I want to line up every character and demand that they tell me how to be satisfied. Or how to live your whole life without satisfaction. I want to know if what they are doing is working. What their back-up plan is.
Let’s be clear: Though I love it, Mad Men is not a show that makes me feel good. I marvel at the artistry and the foreign oddity. Understand that the numbness of three afternoon cocktails was imperative, not luxurious. I judge and begrudge and find grace, but I hardly ever end the show smiling.

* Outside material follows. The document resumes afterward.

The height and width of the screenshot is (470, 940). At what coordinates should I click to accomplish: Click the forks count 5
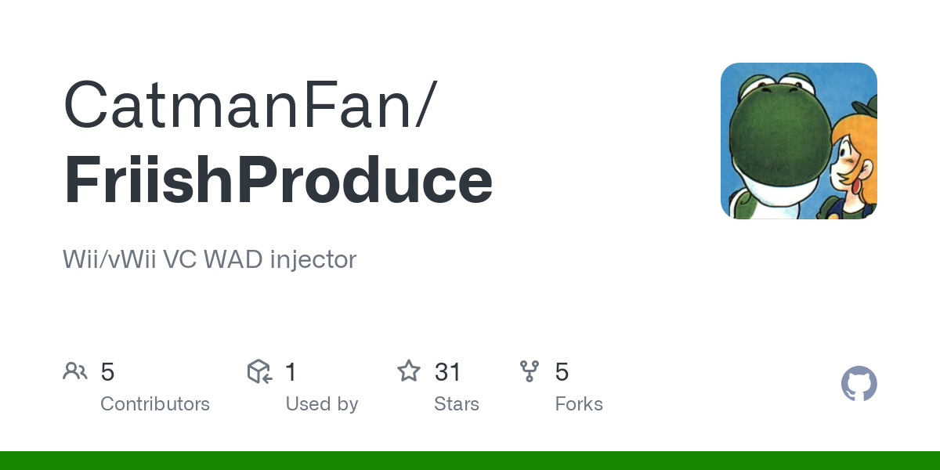click(562, 371)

When I was a little kid, I watched all the James Bond movies with my father. It seemed some tricky death was always befalling villains in an under-lit nighttime swimming pool. Sharks, inexplicably. Or a simple gunshot to the chest, the victim spinning and dropping backward into the water. Drifting downward in a watercolor blur of blood.
But the death that stuck in my mind for years was the suffocation of a pool-cover sliding across, trapping and drowning its occupants.
More or less, that’s what we’re gathering to watch every Sunday evening on AMC: a beautiful, terrible, slow-motion, desperate rendering of the things people will do to each other when they realize they are fatally trapped and voiceless.